If Collins is worried about activists pinning him down at an event, then the conservative wave that helped put him in office bears some of the blame.

When former President Barack Obama and Congressional Democrats were moving the Affordable Care Act — Obamacare — through the House and Senate, conservative Tea Party activists basically weaponized Democratic forums.

The purpose of the forums was to build support for the legislation and to solicit input on how to make it better. But conservative groups organized people to attend and disrupt the events.

A Honeoye Falls forum held by former Representative Eric Massa drew so many people that he moved the meeting outdoors, since the building could only hold 100 of the 500 or so people who showed up.

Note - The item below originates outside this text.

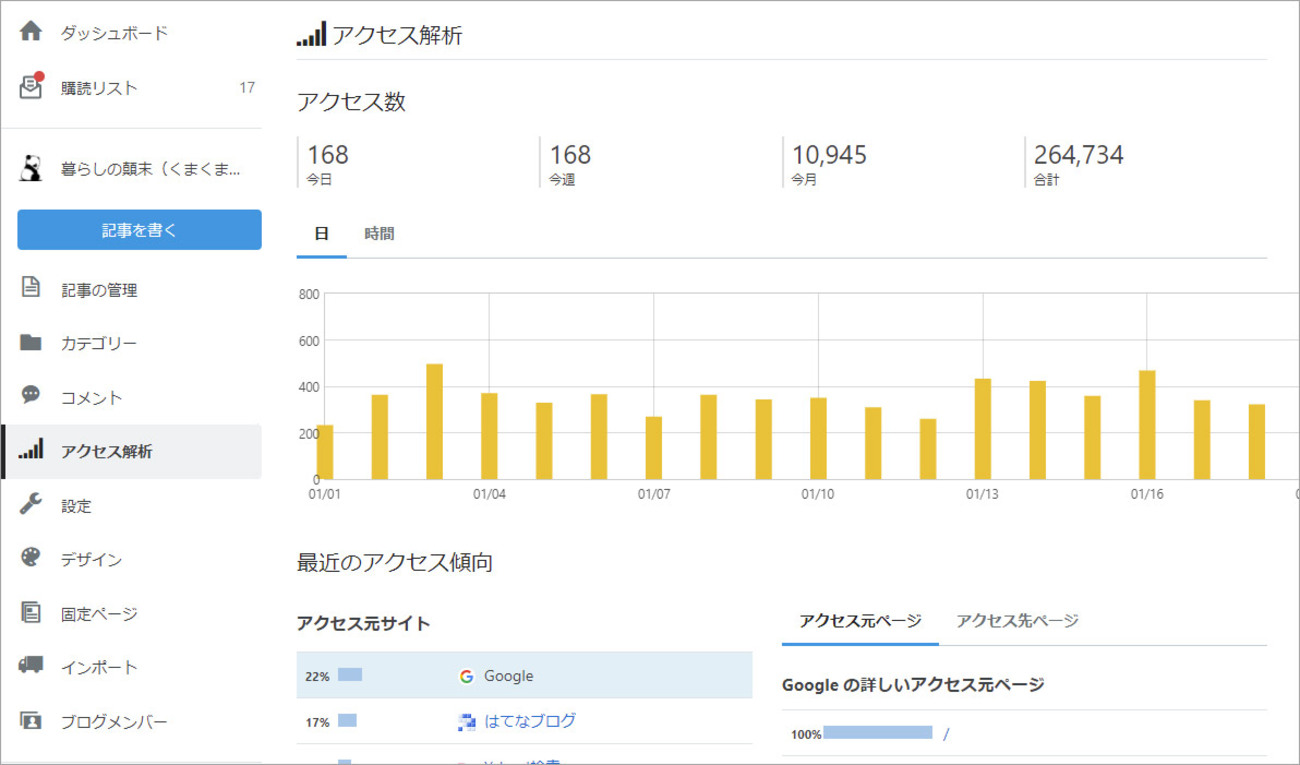Screen dimensions: 1300x765
Task: Click the panda blog avatar
Action: coord(31,169)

And in his case, most of those in attendance were regular people who came to ask questions or voice strong opinions — some against the bill, others for single-payer insurance.

Massa stuck out the frequent heckling and shouting, as well as the arguing between supporters and opponents of the health care reform legislation. He listened to the objections and concerns of critics and relayed them to higher-ups. He also told the crowd that he, too, had concerns and was trying to slow the process down. (Later, Massa resigned his seat during a bizarre scandal that had nothing to do with the health care reform law.)

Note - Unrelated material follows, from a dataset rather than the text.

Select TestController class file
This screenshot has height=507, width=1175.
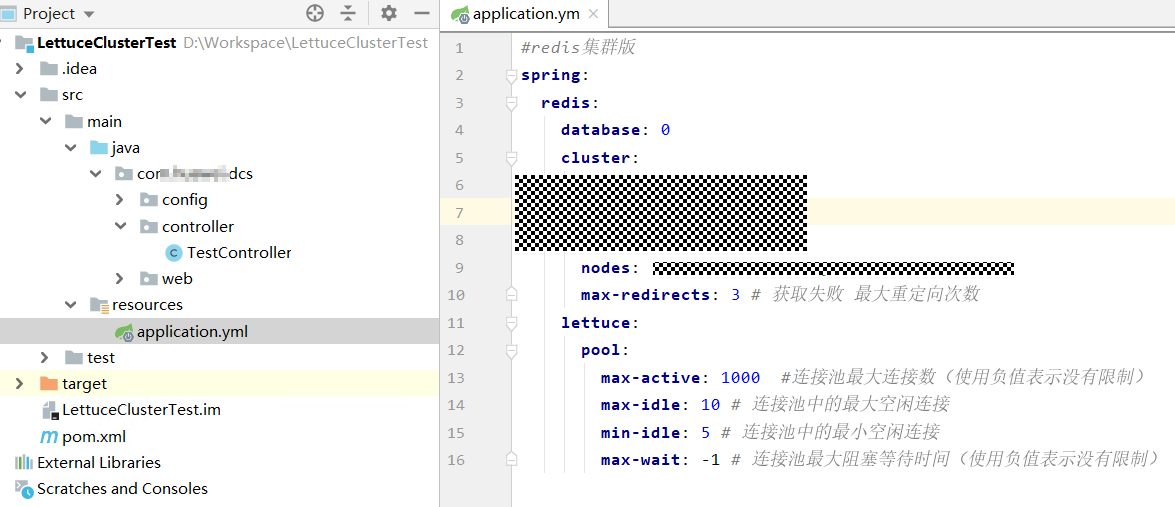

That, too, was a tense time and some Congress members received threats. During the debate and lead-up to the Congressional vote on health care reform, someone smashed a window at Representative Louise Slaughter's Niagara Falls office; the same thing happened to a few other members — though the incidents were never conclusively connected to Obamacare. (This took place before the districts were redrawn in 2012 and Slaughter's territory looked like earmuffs sitting on top of Western New York.)

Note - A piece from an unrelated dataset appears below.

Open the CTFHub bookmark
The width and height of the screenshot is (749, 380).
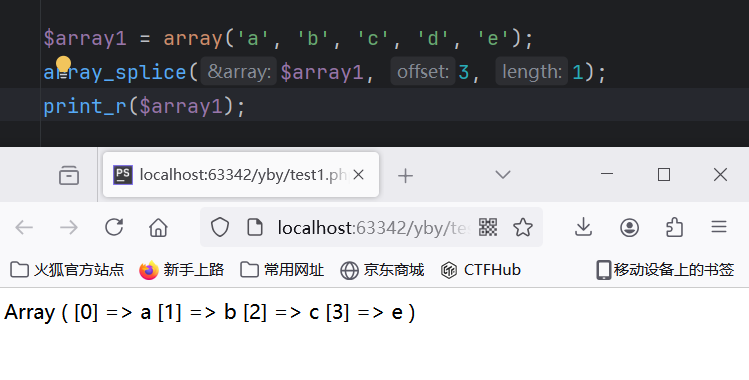tap(481, 270)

Ultimately, town hall meetings have debatable productive value. The public is clearly divided on many issues, and discussions about things such as health care, immigration, and national security are tense.

But Congress members are elected to represent everyone in their districts, even their critics. If GOP members refuse to publicly meet with constituents, it's not a good look for them. Many people have serious concerns about the direction of the Trump White House, and if they feel like no one's listening, that could lead to even more anxiety and anger.

That's already happening in Collins's district, where his critics argue that he's basically hiding from them.